Pour le linguiste britannique Russell Jones, « parler d’un concept tel que « l’Indonésie » avant la colonisation néerlandaise est d’une valeur discutable » (Archipel, 1973). Dans un livre intitulé A History of Modern Indonesia (2013), l’historien australien Adrian Vickers va plus loin : « Avant [la proclamation de l’indépendance en] 1945, il n’y avait pas d’Indonésie, mais plutôt une collection d’îles étalées à travers l’équateur que les Néerlandais ont transformées en Indes néerlandaises. »
La majorité des habitants de l’archipel parlent des langues qui appartiennent à la branche malayo-polynésienne de la famille austronésienne.

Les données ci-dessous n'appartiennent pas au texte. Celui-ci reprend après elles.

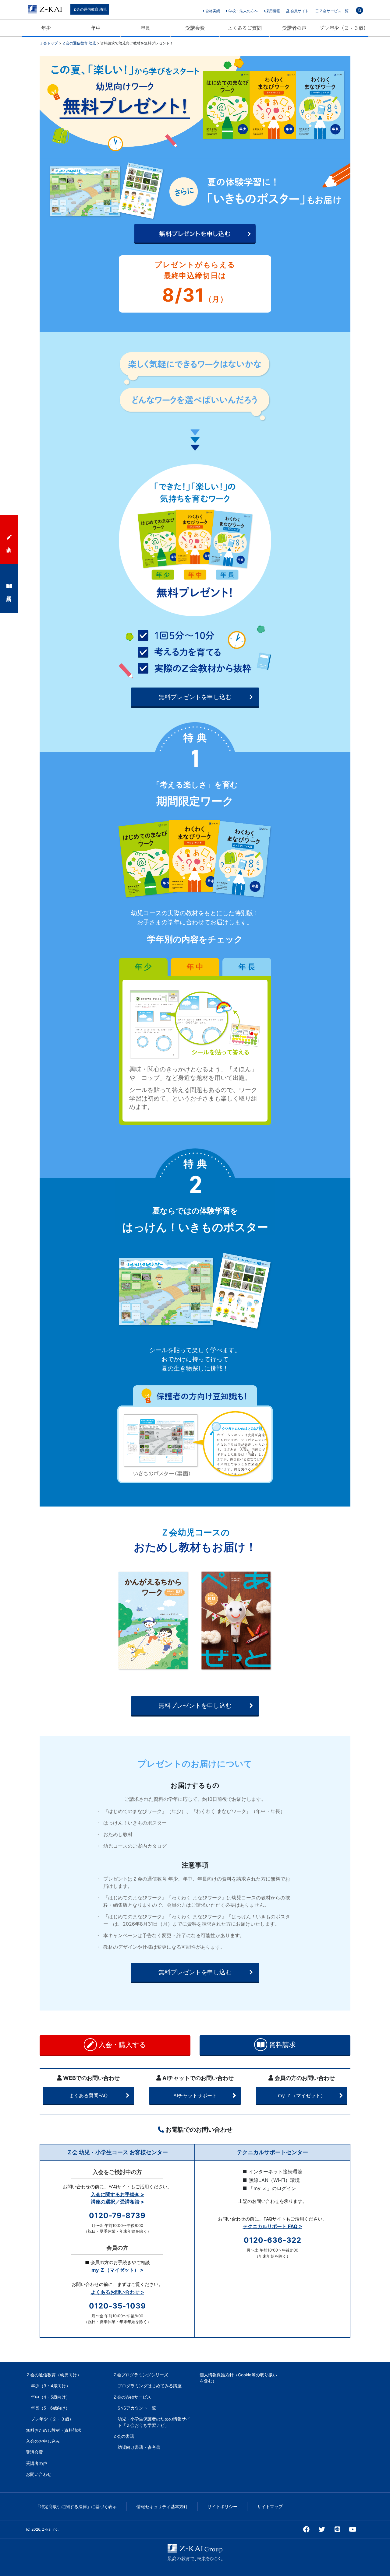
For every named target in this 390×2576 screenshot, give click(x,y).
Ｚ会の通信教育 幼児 (90, 9)
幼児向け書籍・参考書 (139, 2447)
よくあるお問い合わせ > (117, 2292)
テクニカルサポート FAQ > (272, 2226)
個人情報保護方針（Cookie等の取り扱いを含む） (238, 2377)
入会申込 (9, 544)
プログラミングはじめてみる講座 (150, 2385)
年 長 (247, 966)
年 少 (143, 966)
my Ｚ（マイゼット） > (117, 2270)
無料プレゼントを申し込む (195, 697)
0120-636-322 (272, 2240)
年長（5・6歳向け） (50, 2408)
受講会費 (195, 28)
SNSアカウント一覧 (137, 2408)
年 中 (195, 966)
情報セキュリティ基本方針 (162, 2506)
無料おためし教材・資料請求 (53, 2430)
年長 (145, 28)
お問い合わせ (38, 2474)
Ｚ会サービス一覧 (333, 11)
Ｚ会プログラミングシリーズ (140, 2374)
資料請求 (281, 2045)
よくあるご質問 (245, 28)
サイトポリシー (222, 2506)
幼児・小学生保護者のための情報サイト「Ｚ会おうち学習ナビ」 (154, 2422)
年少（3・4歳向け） (50, 2385)
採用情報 (272, 11)
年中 (96, 28)
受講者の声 (294, 28)
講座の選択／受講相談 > (117, 2202)
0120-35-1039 (117, 2305)
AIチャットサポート (195, 2095)
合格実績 (212, 11)
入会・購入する (121, 2045)
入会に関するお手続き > (117, 2194)
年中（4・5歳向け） (50, 2397)
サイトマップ (270, 2506)
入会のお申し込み (43, 2441)
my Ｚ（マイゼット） (301, 2095)
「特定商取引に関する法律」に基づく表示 (76, 2506)
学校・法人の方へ (243, 11)
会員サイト (299, 11)
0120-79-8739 (117, 2215)
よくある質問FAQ (88, 2095)
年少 (46, 28)
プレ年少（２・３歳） (344, 28)
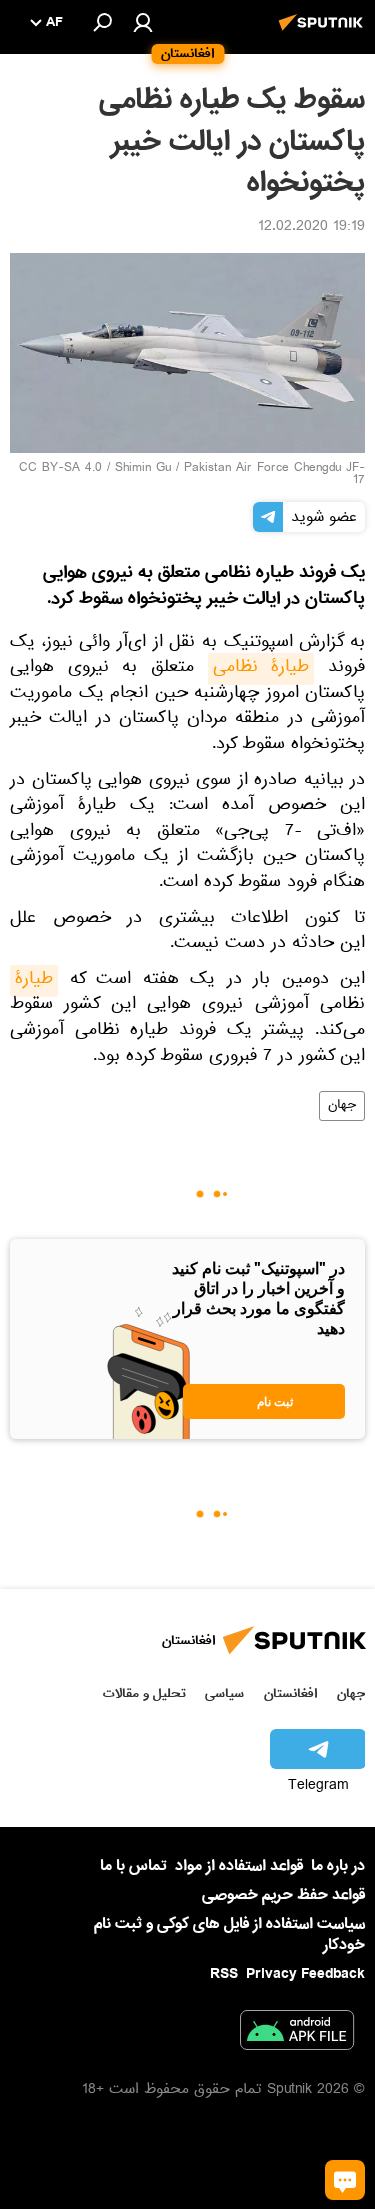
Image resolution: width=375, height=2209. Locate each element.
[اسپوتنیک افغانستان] (324, 33)
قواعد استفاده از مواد (239, 1866)
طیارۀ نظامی (261, 669)
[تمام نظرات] (345, 2180)
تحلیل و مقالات (144, 1693)
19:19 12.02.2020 (311, 228)
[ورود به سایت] (143, 22)
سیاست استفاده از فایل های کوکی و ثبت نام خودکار (229, 1934)
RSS (224, 1974)
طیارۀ (34, 981)
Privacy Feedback (305, 1974)
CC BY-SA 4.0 (60, 469)
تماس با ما (133, 1866)
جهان (342, 1106)
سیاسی (224, 1693)
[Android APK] (297, 2034)
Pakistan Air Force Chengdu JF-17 (274, 475)
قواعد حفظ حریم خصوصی (283, 1895)
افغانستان (290, 1693)
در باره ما (338, 1866)
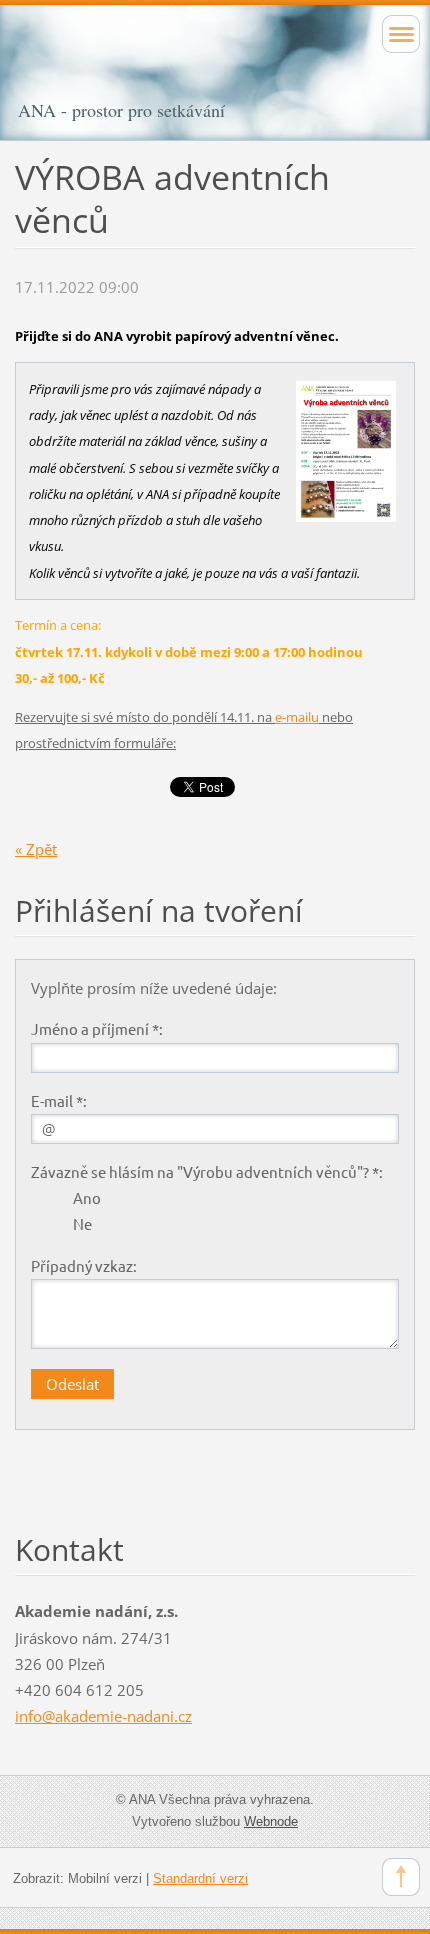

Le berceau de cette famille est Taïwan. Il y a 4 000 ans, des groupes commencent à migrer de Taïwan vers les Philippines. Puis, il y a environ 3 500 ans, des groupes vont des Philippines vers l’archipel indonésien, d’autres vers le Sud-Est et le Pacifique. Ces Austronésiens sont des navigateurs de haute mer.
UNE RÉSEAU QUI ENGLOBE LE SUD DU VIETNAM ET COMMERCE AVEC LA CHINE ET L’INDE
Les forêts et les mers de l’archipel donnent des produits qui sont très tôt connus et appréciés ailleurs dans le monde : bois précieux, résines, épices, plumes d’oiseau, holothuries, écailles de tortue. À la recherche de nouveaux débouchés, des habitants de l’ouest de l’archipel, plus précisément de Java et de Sumatra, marins et marchands, sont à l’initiative de relations commerciales qui dès sans doute le IVème siècle avant notre ère les mettent en contact avec l’Inde. Peu avant notre ère, leurs cités forment un réseau qui englobe le sud de l’actuel Vietnam et commerce avec la Chine et l’Inde.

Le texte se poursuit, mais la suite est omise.